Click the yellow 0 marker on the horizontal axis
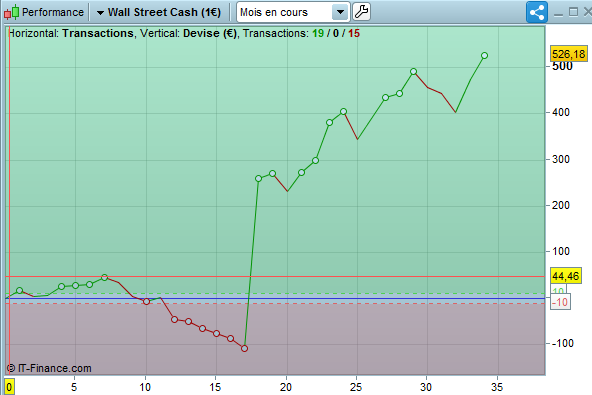Image resolution: width=592 pixels, height=395 pixels. 9,387
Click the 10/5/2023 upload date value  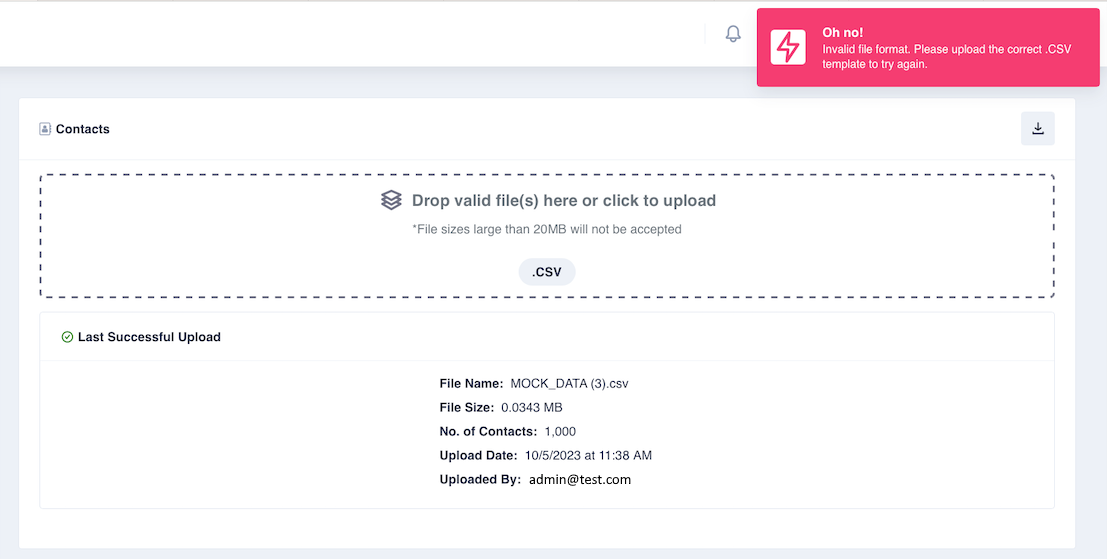[588, 456]
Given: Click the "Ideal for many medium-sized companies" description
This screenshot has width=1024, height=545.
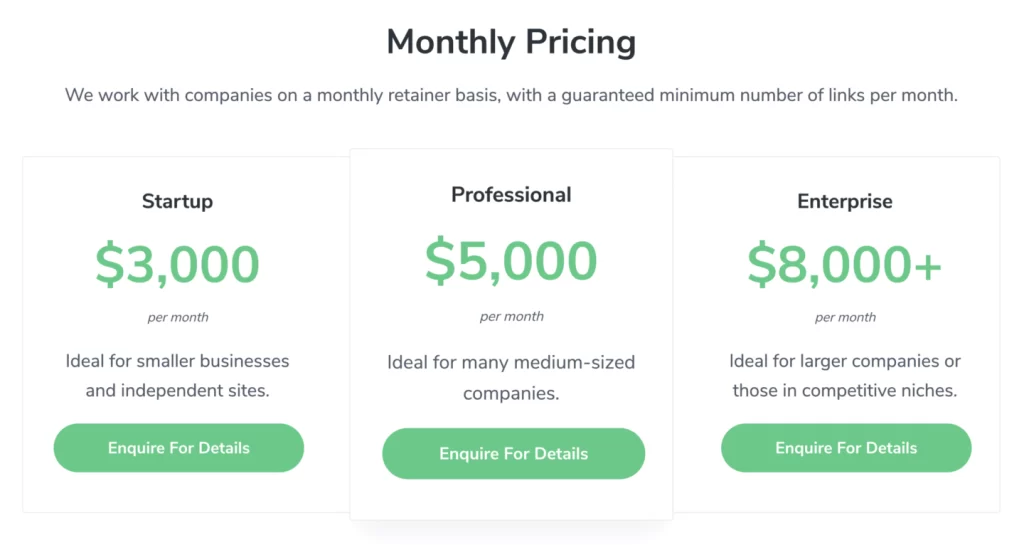Looking at the screenshot, I should click(x=511, y=377).
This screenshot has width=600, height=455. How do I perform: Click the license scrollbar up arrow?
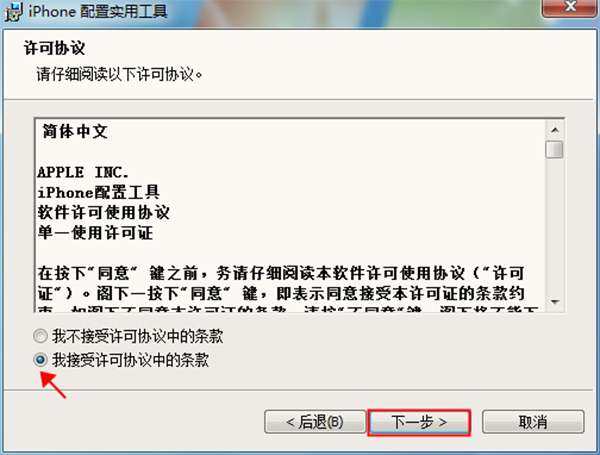coord(554,130)
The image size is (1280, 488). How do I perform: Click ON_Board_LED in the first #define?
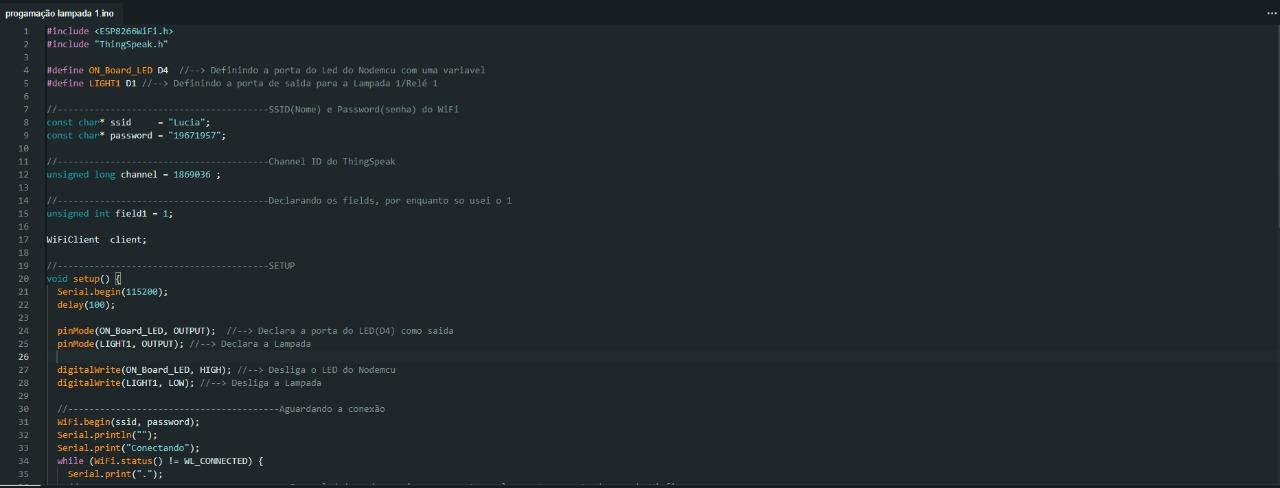coord(120,70)
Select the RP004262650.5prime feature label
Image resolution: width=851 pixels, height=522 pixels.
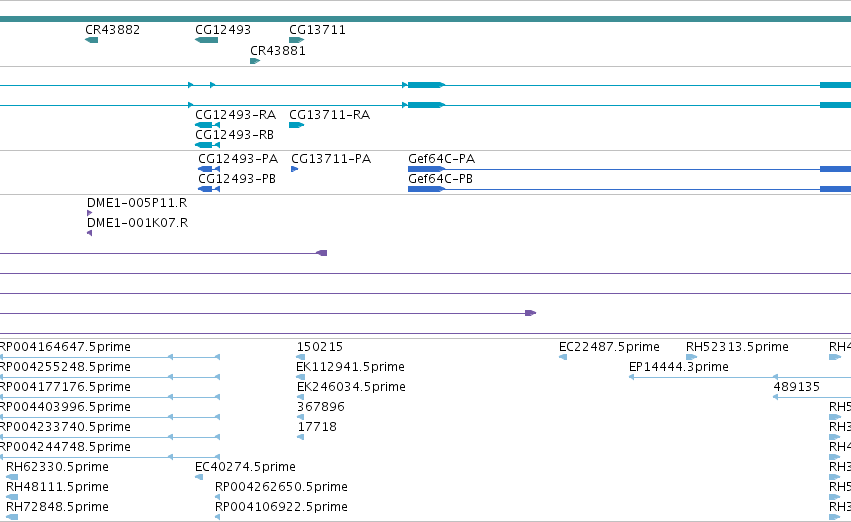pos(281,487)
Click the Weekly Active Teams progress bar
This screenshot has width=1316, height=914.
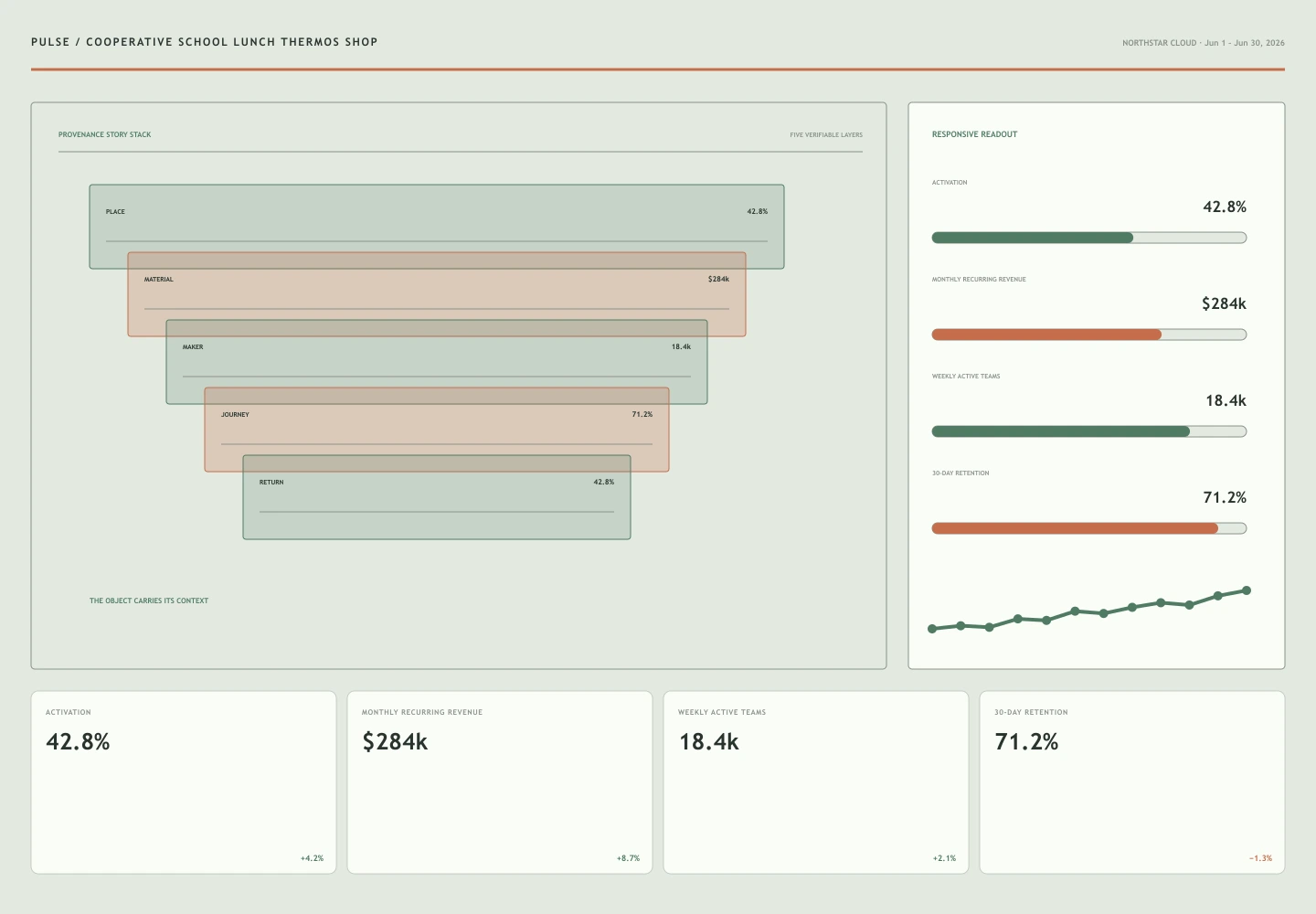pos(1089,431)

__STATED EXERCISE__. Put every line from the one containing "Select the RP004262650.5prime feature label" down to the end of the records above into a Markdown table with the columns Row and Line, skipping any blank lines and leaving out the pictures.

__RESULT__.
| Row | Line |
|---|---|
| 1 | Select the RP004262650.5prime feature label |
| 2 | Image resolution: width=851 pixels, height=522 pixels. |
| 3 | pos(281,487) |
| 4 | Click the Weekly Active Teams progress bar |
| 5 | This screenshot has width=1316, height=914. |
| 6 | pos(1089,431) |